Cuando el último de los niños se volvió hacia el hombre y le tendió la mano, chillaron los buitres:
—¡Mentira, mentira, mentira!
El hombre temblaba y la mujer se tapó otra vez la cara con las manos. Los buitres empezaron a planear sobre ellos, con su vuelo lento y negro, a grandes círculos. Y, al verlos, el hombre se inundó de miedo, y se cogió de la mano que le tendía el niño, y tendió la suya a la mujer. Y la mujer también se dejó conducir.
Bongo ya llegaba al otro lado de la zanja. Y en cuanto alcanzó la otra orilla, se vio rodeado de niebla de oro. Y se volvió a ayudar a los que le seguían; tiró con fuerza de Cuco, y Cuco de Cuscurrín, y Cuscurrín de Nabucodonosor... y así, hasta llegar al hombre y la mujer. Todos estaban dentro de la niebla de oro, menos el hombre y la mujer, que aún estaban asustados y llenos de desconfianza.
Bongo gritó, consternado:
—¿Y Carnavalito? ¡Ay, amigo mío, amigo mío! ¿Dónde dejasteis a mi pobre Carnavalito?
Y a todos empezaron a caerles lágrimas, que se confundían con la lluvia. Y Bongo le dijo a Cuco:
—Cuco, ¿a quién diste tú la mano?
Y Cuco se volvió a Cuscurrín y le dijo:
—Cuscurrín, ¿a quién diste tú la mano?
Y Cuscurrín se volvió a Nabucodonosor y le dijo:
—Nabucodonosor, ¿a quién ayudaste tú?
Y Nabucodonosor dirigió sus ojos de uva, llenos de lágrimas, a Tina, ladrando tristemente. Y Tina miró a su muñequita Tinina, y preguntó, llorando:
—Tinina, ¿a quién diste tu manita?
Y Tinina, con su cara de madera empapada de lluvia, miró hacia el Potrillo. El Potrillo relinchó de pena, y miró al primer niño de la ciudad.
Y todos los niños de la ciudad, y los perrillos, y los pájaros, mariposas, luciérnagas, cigarras y grillo, se preguntaban unos a otros:
—¿A quién diste tú la mano?
—¿A quién ayudaste tú?
En estas, la última pregunta llegó hasta el hombre. Y el hombre dijo:
—Mujer, ¿a quién diste tú la mano?
La mujer levantó su mano izquierda, y ante el asombro de todos mostró la armónica de Carnavalito. Pero Carnavalito no estaba allí.
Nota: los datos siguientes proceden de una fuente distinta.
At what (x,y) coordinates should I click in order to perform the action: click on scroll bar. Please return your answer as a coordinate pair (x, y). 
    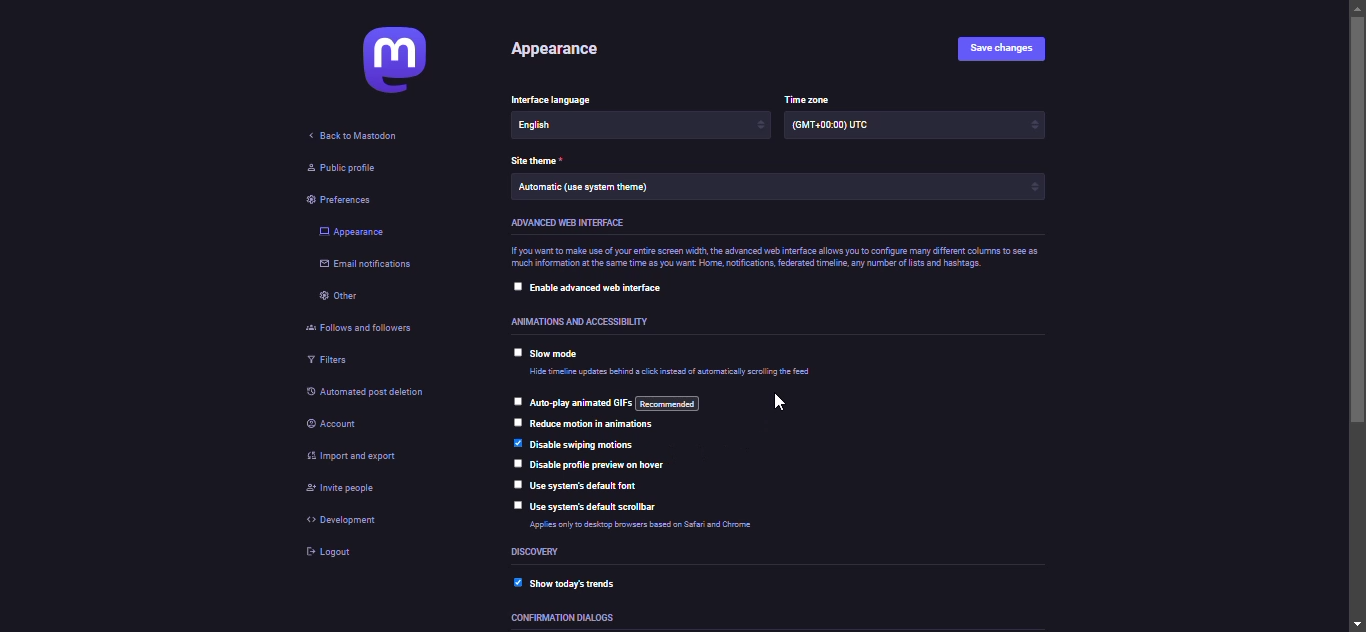
    Looking at the image, I should click on (1358, 317).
Entonces la mujer sintió miedo y dejó caer la armónica al suelo. Todos la rodearon, y la armónica, ella sola, empezó a tocar su canción. Y todos entendieron aquella música, que decía:
—Escuchad bien, que os voy a contar una historia. Ésta es la historia de un jorobadito, que vivía en un orfelinato. El jorobadito quería salir de allí, hacia el mundo, porque deseaba tener padre y madre, y por ello inventaba historias. Y los demás muchachos le decían: «Mentira, mentira.» Pero los pájaros y el viento le decían: «Tus mentiras no son mentiras negras, son mentiras de colores que no hacen daño a nadie. Antes bien, tus mentiras son como la esperanza.» Así pasó el tiempo, y el jorobadito aprendió el oficio de herrero. Cuando salió del orfelinato fue por el mundo con su oficio. Pero como era feo y jorobado, y nadie sabía de dónde venía ni dónde nació, las gentes no le querían, pues eran gentes de corazón duro, ideas mezquinas y mentiras negras. Y el jorobadito, para buscar amor, inventaba historias hermosas; y unos le creían y se llenaban de esperanza, y otros le insultaban. Un día fue a un orfelinato y se llevó un niño, al que llamó Bongo. Y cuando Bongo le preguntaba: «¿De dónde vine, Herrero?», él inventaba una maravillosa historia. Y cuando Bongo le decía: «¿Y esa cicatriz?», en lugar de contestar que se la había hecho la maldad de los hombres, inventaba mil historias maravillosas. Cierto día, la maldad de los hombres mató al Herrero. Y cuando se presentó a las puertas del Reino, le dijeron: «¿Qué pesa en tu balanza?», y él contestó: «Un puñado de mentiras.» Entonces le dijeron: «No basta.» Pero se compadecieron de él, porque había sufrido mucho, y decidieron: «Espera un poco: enviaremos tus mentiras a la tierra y veremos qué provecho sacas de ellas.» Estas mentiras se vistieron con sus colores, se llamaron Carnavalito, y os condujeron hasta aquí.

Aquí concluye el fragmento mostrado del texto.